*** Opening Excerpted passage ***

Risks in U.S. Stock Market should not be Underestimated
During China's May Day holidays, the international capital market was not active and continued to wander downwards. With the exception of commodity prices, which rose significantly, all major markets generally fell, among which the drop was more obvious on May 4. On that day, led by the U.S. stock market, the world's major markets fell sharply. Wall Street technology stocks continued to lead the market lower on the day, though losses were trimmed late in the session. On May 4, the Dow closed up 0.06%, the S&P fell 0.67% and the Nasdaq fell 1.88%, its third straight day of losses and its worst one-day performance since March. All three major European indexes fell on the day. By the close of trading, stocks in the U.K., France, and Germany were down 0.67%, 0.89%, and 2.49%, respectively. The market is concerned that the Federal Reserve may scale back economic stimulus measures early. Many analysts believe that the U.S. stock market could very well usher in turbulence.

*** Closing Excerpted passage ***
*** Opening Input data ***

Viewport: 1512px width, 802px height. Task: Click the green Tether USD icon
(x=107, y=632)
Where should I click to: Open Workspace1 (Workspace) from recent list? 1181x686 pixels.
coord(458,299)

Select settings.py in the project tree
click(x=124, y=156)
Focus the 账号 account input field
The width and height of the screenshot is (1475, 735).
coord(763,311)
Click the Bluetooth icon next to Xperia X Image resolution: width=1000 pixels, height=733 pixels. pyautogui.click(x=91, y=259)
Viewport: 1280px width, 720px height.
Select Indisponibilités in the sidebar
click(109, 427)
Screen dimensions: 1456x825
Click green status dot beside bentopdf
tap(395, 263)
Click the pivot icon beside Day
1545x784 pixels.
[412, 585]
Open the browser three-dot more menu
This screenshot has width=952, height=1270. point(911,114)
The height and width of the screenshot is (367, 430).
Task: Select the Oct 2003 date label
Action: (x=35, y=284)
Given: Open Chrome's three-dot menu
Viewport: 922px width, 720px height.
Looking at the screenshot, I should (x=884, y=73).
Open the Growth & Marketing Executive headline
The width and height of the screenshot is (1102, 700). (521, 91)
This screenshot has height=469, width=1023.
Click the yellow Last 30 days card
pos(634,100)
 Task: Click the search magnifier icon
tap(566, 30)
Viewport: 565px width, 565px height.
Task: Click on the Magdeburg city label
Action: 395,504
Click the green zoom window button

*** Closing Input data ***

Parts of the exercise —
1) Summarize the stock market article in two sentences.
2) List every index or national market to which the stock market article assigns a percentage change for May 4, along with that figure.
3) Write a continuation of the stock market article, beginning after its final sentence.
The records that accompany the stock market article are separate material.

Task responses —
1) During China's May Day holidays, major international markets other than commodities generally fell, with sharp declines on May 4 led by the U.S. stock market, when the Nasdaq fell 1.88% and all three major European indexes declined. Amid concern that the Federal Reserve may scale back economic stimulus early, many analysts believe the U.S. stock market could face turbulence.

2)
- Dow: up 0.06%
- S&P: down 0.67%
- Nasdaq: down 1.88%
- U.K.: down 0.67%
- France: down 0.89%
- Germany: down 2.49%

3)
The main reason for the decline in U.S. stocks, especially the sharp drop in the Nasdaq market, was a speech by U.S. Treasury Secretary Janet Yellen. She said U.S. President Joe Biden's spending plans of boosting economic growth and higher interest rates may be needed to stop the economy from overheating. Yellen's comments deepened the decline in technology stocks and sent long-term Treasury yields higher. She later provided clarification to calm the markets, and it was not within her expectation that the inflation would be a problem for the U.S. economy; even if prices rise as a result of supply chain shortages and oil prices rebounding to pre-pandemic levels, it will be short-lived. In addition, Yellen said she was neither expecting nor recommending a rate hike.
Yellen's comments, which do not represent the Fed, still spooked U.S. stocks, sending tech stocks closing lower. Shares of Apple and Amazon fell more than 4% and 2% respectively; shares of Facebook, Netflix, and Google's parent company, Alphabet, all fell less than 2%. Despite the Fed's recent insistence at its latest meeting that it would not change its policy, market analysts believe the tech sell-off was mainly due to fears of a surprise Fed rate hike. While Yellen, as the Treasury Secretary, does not have the power to change the Fed's monetary policy, her role as a former Fed chair retains some influence and may reflect the views of some Fed officials, which is the reason for the "panic" in the capital markets.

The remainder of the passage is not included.